13 Comments on Stress awareness in cats

  1. I enjoyed all the issues of having a healthy introduction of bringing in a new kitty. I have done it both ways; of isolating the new,slowly intro..and wanted to try a free roam of my house with a new kitty. The first method was just about strees-free 2 new cats with 2 older cats. Now I’m working with the new 10 mo old male cat and my 4 other older cats, (3 male, 1 female). The male cats don’t really cause any concern. However Miss Bella, shows a growling fit at times. The new, Lil’ Squirrel is very friendly and likes my female. Time will tell, I think she will adapt. So for know with my intro of new kitty to resident cats, Isolation first worked wonders for all, it does take time and alot of patience and work on the owners part, it was well worth it! I will post how the 2nd intro comes along. Hope my comments weren’t too long! I rescued many cats & dogs that went for adoption over the years. Five is way the limit for me, all inside & fixed. And to note, 4 of them are sleeping in my bedroom, as I write including Lil’ Squirrel. Good night to all and Best Wishes to the Wonderful caring owners of Felines!

  2. my cat is stressed out due to home renovation. he licks himself raw. ive had him on steroids and prozac but nothing works. it’s been 2 yrs. I put a cone on him. he hooked it behind his knee and licked away. he now has a cone and a blow up neck brace. hes depressed and sits in litter box. anybody ever hear of this?

  3. Another question (sorry, I just discovered your website and am having fun!): one of my rescue kitties always seems restless. She’s almost always flipping her tail around or looking around bug-eyed at everything. She has 6 others to play with, but maybe that’s not enough? I’ve been sick for a while now, and have very little energy to run around with her (and the rest), and she isn’t interested in toys after a few minutes. She likes to chase the laser dot, but sometimes I can’t even get myself to get it out. I tried a battery-powered toy with a mouse that goes around in a circle under a cloth, too. She likes that, but not for very long. I also have a plastic thing with a scratcher in the middle and a ball that rolls around the outside, and a plastic pup-up tunnel… several cat trees and a couple of other little scratching posts. Am I just not thinking of something?! Any suggestions?
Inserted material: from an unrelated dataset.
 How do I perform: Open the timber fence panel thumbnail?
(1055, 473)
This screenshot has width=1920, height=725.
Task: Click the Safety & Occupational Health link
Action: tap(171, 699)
    • It sounds like your kitty gets easily bored. You may want to rotate some of the toys (hide them for a couple of weeks and then bring them out again) so she thinks they’re something new. If you have the energy to use interactive toys with her (fishing pole type toys), that may also be a good option.

      • I guess I’ll just keep trying. She does like the laser pointer, but I must need a better quality one than what I have, because it goes dead after a few minutes and needs a “rest.”

  4. What are examples of “safe spots” for cats to go to and take the time-outs you mentioned? Are cat trees and cubby-hole things sufficient, or should I be looking for something additional?

    • I have just moved house and my cat is very stressed and anxious. She is about seven years of age and has always gone to the toilet outside but now does her business in the bathtub. The problem is not the new home, but the cats in the neighbourhood. There is one cat in particular who keeps coming over to our house and makes itself quite at home, sleeping on the outside furniture etc. Apparently it attacked our cat. I did not see this. My cat is not used to socialising with other cats as she has always lived on her own. She is now losing weight and I am quite worried about her. She doesn’t even want to go outside anymore and I am unsure about what to do.

      • You’re going to have to find a way to deter the outside cat from coming to your house. You can use humane deterrents like motion activated sprinklers or ultrasonic devices.